Em 7 de junho, a ativista negra Jen Reid participou ativamente dos protestos do movimento Black Lives Matter, na cidade de Britol, na Inglaterra, onde mora. E ganhou notoriedade por ter subido no pedestal de onde acabara de ser tirada a estátua do comerciante de escravos do século XVII, Edward Colston, que, em seguida, foi jogada no rio pelos manifestantes (como contamos, aqui). De punho cerrado, numa postura altiva e olhar fixo, ela saudava o movimento Black Power. Foi muito fotografada, claro, e sua imagem correu o mundo.
Ao ver a foto no Instagram de Jen, o artista Marc Quinn imediatamente pensou em imortalizar o momento. “Ela já parecia uma escultura”, disse à Aindrea Emelife, do jornal britânico The Guardian. E procurou pela ativista, que aceitou logo a proposta, acertando todos os detalhes, inclusive sua colocação no pedestal que abrigara Colston por um século. Muito simbólico.
Com mais um detalhe: Quinn idealizou a obra – que chamou de Surge of Power: Onda de Poder, em tradução livre – como uma instalação temporária. Não queria depender de uma autorização oficial porque, certamente, não a teria.
Surpreendeu autoridades – que ainda não decidiram o que será feito no pedestal, em substituição à figura nefasta de Colston – e cidadãos, provocando reações variadas. Tanto ao vivo, como nas redes sociais.

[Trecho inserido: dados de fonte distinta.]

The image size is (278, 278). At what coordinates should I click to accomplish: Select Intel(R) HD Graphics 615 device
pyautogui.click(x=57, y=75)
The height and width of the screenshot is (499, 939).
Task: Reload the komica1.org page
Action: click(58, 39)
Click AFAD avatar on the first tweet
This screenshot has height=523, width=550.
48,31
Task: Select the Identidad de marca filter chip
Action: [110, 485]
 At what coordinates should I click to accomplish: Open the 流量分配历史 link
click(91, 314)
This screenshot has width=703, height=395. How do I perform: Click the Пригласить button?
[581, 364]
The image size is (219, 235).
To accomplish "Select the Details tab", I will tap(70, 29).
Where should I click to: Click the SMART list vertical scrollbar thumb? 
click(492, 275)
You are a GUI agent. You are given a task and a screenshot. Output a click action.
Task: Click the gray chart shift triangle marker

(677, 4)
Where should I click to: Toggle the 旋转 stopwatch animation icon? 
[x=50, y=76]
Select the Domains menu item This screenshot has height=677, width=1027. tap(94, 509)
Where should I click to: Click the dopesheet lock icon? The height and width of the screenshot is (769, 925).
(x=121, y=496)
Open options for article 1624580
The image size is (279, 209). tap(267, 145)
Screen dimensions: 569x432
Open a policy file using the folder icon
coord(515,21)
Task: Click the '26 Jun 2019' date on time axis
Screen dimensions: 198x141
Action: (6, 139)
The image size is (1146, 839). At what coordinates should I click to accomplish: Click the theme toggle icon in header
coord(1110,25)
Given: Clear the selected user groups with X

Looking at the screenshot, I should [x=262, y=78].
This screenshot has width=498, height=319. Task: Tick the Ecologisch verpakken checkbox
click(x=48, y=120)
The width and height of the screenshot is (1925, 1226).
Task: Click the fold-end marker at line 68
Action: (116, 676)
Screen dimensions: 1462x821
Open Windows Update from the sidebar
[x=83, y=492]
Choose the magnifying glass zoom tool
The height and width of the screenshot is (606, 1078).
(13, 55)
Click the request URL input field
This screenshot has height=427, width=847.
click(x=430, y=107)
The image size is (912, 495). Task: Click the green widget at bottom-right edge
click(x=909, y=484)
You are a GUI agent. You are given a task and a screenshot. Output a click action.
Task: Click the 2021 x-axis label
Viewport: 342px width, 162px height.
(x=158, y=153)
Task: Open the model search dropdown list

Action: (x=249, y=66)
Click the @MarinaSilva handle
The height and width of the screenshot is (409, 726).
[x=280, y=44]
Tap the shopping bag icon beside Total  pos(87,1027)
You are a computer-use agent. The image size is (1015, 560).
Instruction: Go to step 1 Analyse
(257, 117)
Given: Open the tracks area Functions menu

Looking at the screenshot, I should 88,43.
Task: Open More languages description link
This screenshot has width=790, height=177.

Muita gente aprovou a nova estátua. Mas teve quem fizesse reflexões a cerca da importância histórica que deve caracterizar a figura que ocupar o pedestal, e que isso deveria ser melhor discutido por todos: moradores e governo. Outros refutaram a “decisão” completamente, chamando-a de um absurdo: “Quem é Jen?”. Mas claro que ninguém sabia ainda que a nova estátua estava ali por iniciativa de um artista engajado.
Poética, a escritora Aindrea Emelife, que acompanhou a colocação da estátua de Jen Reid no pedestal, relata sua emoção:
“É uma visão extraordinariamente poderosa, a luz da manhã refletindo na superfície lisa e negra da estátua, que acaba de ser colocada no rodapé. A sensação de triunfo no ar encontra um eco perfeito na pose de Reid. Esse punho se levantou e jogou no ar, exercendo energia no céu e lançando no éter a pressão psicológica do racismo sistêmico, pedindo ação e outros para ficarem com ela, conosco. Das bobinas de seu afro às rugas de sua pele enquanto ela aperta o punho, a emoção é potente e palpável”.
Na base do pedestal, em referência ao movimentos Black Lives Matter (Vidas Negras Importam), foram deixados cartazes com palavras de ordem, protestos.

24 horas é pouco?
Se não fossem as redes sociais e a obsessão que a maioria das pessoas tem de fotografar tudo que vê pela frente com seus celulares – ainda mais se é interessante e inusitado, como neste caso – a instalação e sua remoção teriam ficado restritas aos moradores de Bristol.
Sim, foi uma pena! Mas o prefeito Marvin Rees agiu muito rápido e mandou tirar a “figura de Jen eternizada em resina preta” 24 horas depois de ter sido instalada com todo cuidado pela equipe de Quinn, durante a madrugada. Eles chegaram às 5 da manhã e levaram cerca de 10 minutos para colocar a nova estátua no pedestal. “Não havia permissão para isso”.
Mas, segundo relatos que encontrei na internet, os funcionários encarregados da missão também foram muito cuidadosos na retirada da obra do pedestal. Um deles chegou a orientar o colega para “não quebrar o vestido”.
Porta-voz do conselho da cidade de Bristol declarou que a estátua de Jen Reid ficará guardada “em um museu para que o artista a busque ou doe para nossa coleção”.
3D
Político, filantropo e mercador de escravos
A cidade de Bristol foi o principal porto de escravos da Inglaterra por estar numa posição privilegiada no Rio Avon. Era lá que vivia Edward Colston, conhecido e respeitado político, filantropo e um dos maiores mercadores de escravos do país, principalmente entre 1672 e 1689. Estima-se que ele tenha tirado da África cerca de 80 mil homens, mulheres e crianças.
Por isso, ganhou diversas homenagens, que persistem até hoje, exceto a estátua de bronze, que agora jaz no fundo do rio e que, segundo o prefeito, em algum momento, será recuperada e transportada para algum museu. “Não houve perda alguma, pois a estátua era uma afronta”, disse na ocasião das manifestações do movimento Black Lives Matter.
Mas a memória desse fascínora continua viva em uma avenida (que desemboca na praça onde está o pedestal polêmico), uma praça, escolas e a maior casa de espetáculos da cidade, batizadas com seu nome. Inaceitável!